Tanta poeira, que mal se podia respirar.

No quarto, um colchão de solteiro sem lençol, um edredom rasgado no chão, um travesseiro amarelado de espumas recortadas, como se retalho. Um guarda-roupas vagabundo de duas portas tinha uma delas caída, dentro, solitário, um tênis carcomido. No banheiro, uma toalha azul manchada de água sanitária jogada sobre a tampa do vaso sanitário aberto, a ponta encostando na água verde cercada por uma grossa camada de muco. Um rolo de papel higiênico solto criava caminho no chão, como se passarela. Uma cortina com mofo nas extremidades, com passadores rasgados e ganchos soltos anunciava que tentar não molhar o lugar era inútil. Separava o espaço de banho, sem chuveiro, apenas um cano de PVC exposto e raspas de veda-rosca. O ralo aberto aumentava a náusea, e nada havia ali além de um sabonete com alguns pelos grudados tentando mascarar o cheiro do ralo, a quem fazia companhia. Azulejos, quando havia, trincados.

Na pia, com uma torneira destas antigas, uma escova de dentes repousava na bacia. Girou-a, mas água não saía, talvez cortada. No armário de metal logo acima, escancarado, um espelho manchado nonde mal se via o próprio rosto, o interior de plástico distorcido e uma outra escova pendurada, ainda inutilizada. Notou o canto quebrado do espelho e uma mancha vermelha, que instintivamente imaginou ser sangue.

Voltou à sala.

Olhou em volta, sentiu um pouco de frio e um muito de pena.

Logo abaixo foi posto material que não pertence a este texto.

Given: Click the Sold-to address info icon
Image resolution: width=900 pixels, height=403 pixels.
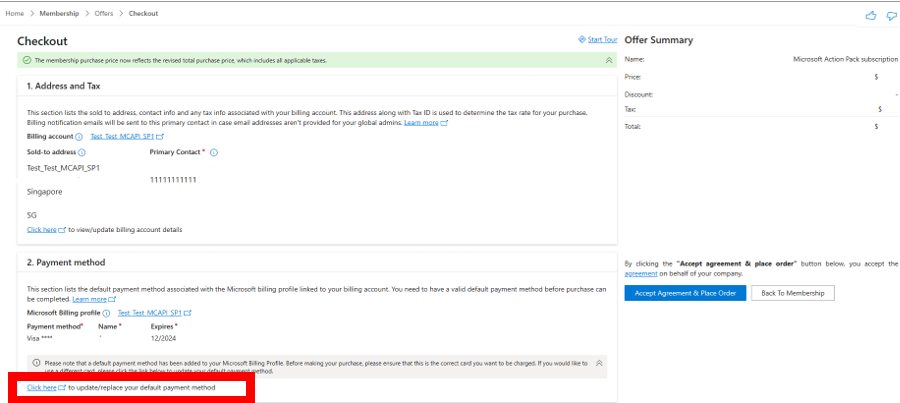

Reparou na gaveta da mesa entreaberta.

Puxou-a com cuidado, temeroso do que pudesse encontrar, embora impossível seria deparar-se com algo tão provocador quanto o ambiente em si. Nela encontrou uma resma de papel, meticulosamente amarrada com barbante e hermeticamente fechada em um saco plástico com fecho.

Era recente.

A pureza e brancura e zelo do manuscrito eram ainda mais gritantes quando contrastados com o entorno. Reconheceu as letras datilografas em uma Olivetti de fita dupla, brinquedo de estimação.

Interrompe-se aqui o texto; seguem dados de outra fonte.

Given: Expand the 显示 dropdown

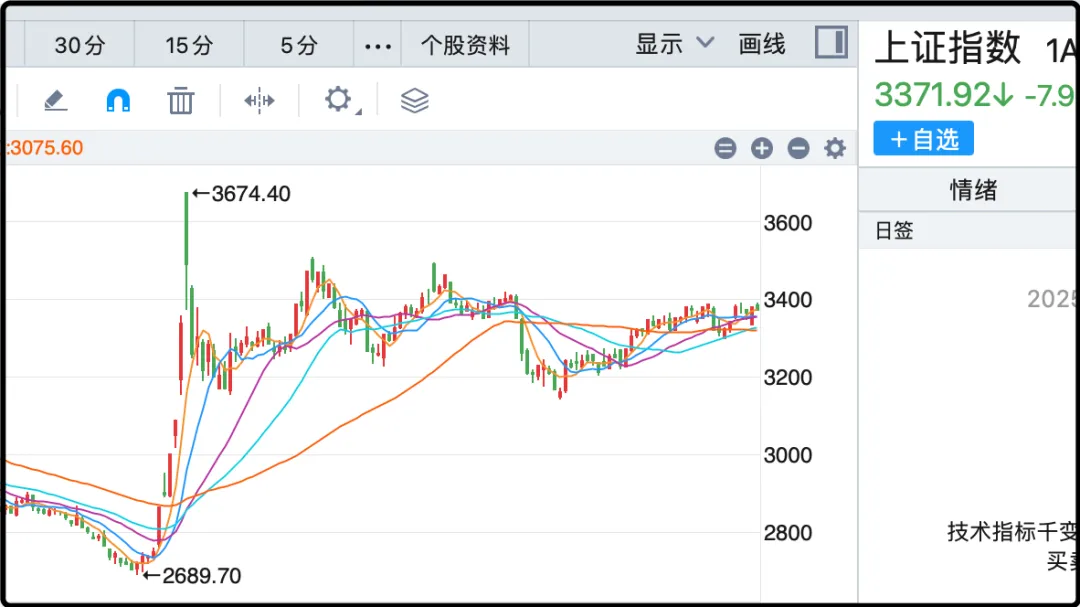Looking at the screenshot, I should pyautogui.click(x=675, y=44).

Correu o fecho com desvelo, sacou-lhe o volume de dentro, no que um outro bilhete escorregou da capa que continha apenas o título e o “J.”. Apanhou-o do chão, limpou as pontas dos dedos na calça jeans. Ajeitou-lhe os óculos.

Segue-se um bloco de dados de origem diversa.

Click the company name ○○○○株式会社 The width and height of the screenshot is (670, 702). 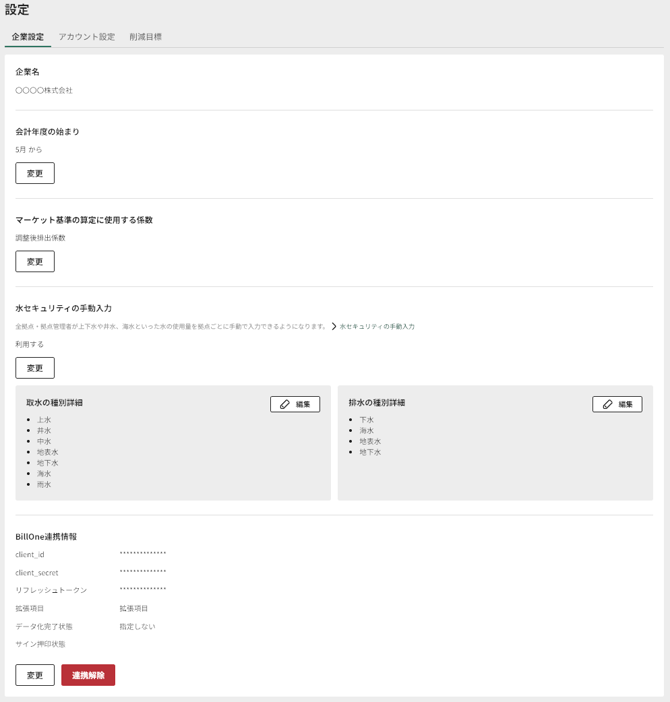[x=44, y=91]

“Para publicação. Não se preocupe: o que existia de J. se esvaiu. Fui sugado ao que se vê em suas mãos. Tal qual um Kafka niilista, nem barata me vi ao acordar, senão o nada. Se, então, nada sou, nada haveria de acrescentar. Logo, pronto! Sigo agora na busca de mim, para imputar-me metamorfose em outrem, e recomeçarmos, eu e minha Olivetti, um novo enredo do que será tormenta até que manuscrito.

J.”

Marcelo sorriu com resignação. Saiu, trancou a porta atrás de si e pôs-se novamente a esperar mais alguns meses pelo próximo bilhete.